Contrary to CD and wheat allergy, there are no clear serologic or histopathologic criteria for clinicians to confirm the diagnosis of NCGS. The accurately CD detecting antibodies, namely TTG and EMA IgA, are constantly negative in NCGS. However, the presence of antigliadin IgG has been reported in up to 50% patients, while antigliadin IgA antibodies rarely occur (7%).
The frequency of NCGS is higher in first-degree relatives of celiac patients and HLA-DQ2 and DQ8 genotypes are observed in 50% NCGS patients, which finding is mildly elevated in comparison with the general population.

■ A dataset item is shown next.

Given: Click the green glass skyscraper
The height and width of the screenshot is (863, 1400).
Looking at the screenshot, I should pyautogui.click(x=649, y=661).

In fact, oligosaccharides like fructans, contained in wheat and related grains, have been proven able to exert an osmotic effect in the intestinal lumen and increase gas production from bacterial fermentation. Other plant proteins contained in wheat, such as lectins, agglutinins and amylase-trypsin inhibitors, may have a role in the development of symptoms after the ingestion of cereals by triggering the innate immune response. For these reasons, and given the scattered data regarding the pathogenesis of NCGS, it has been suggested that the “non-celiac wheat sensitivity” definition may be more appropriate.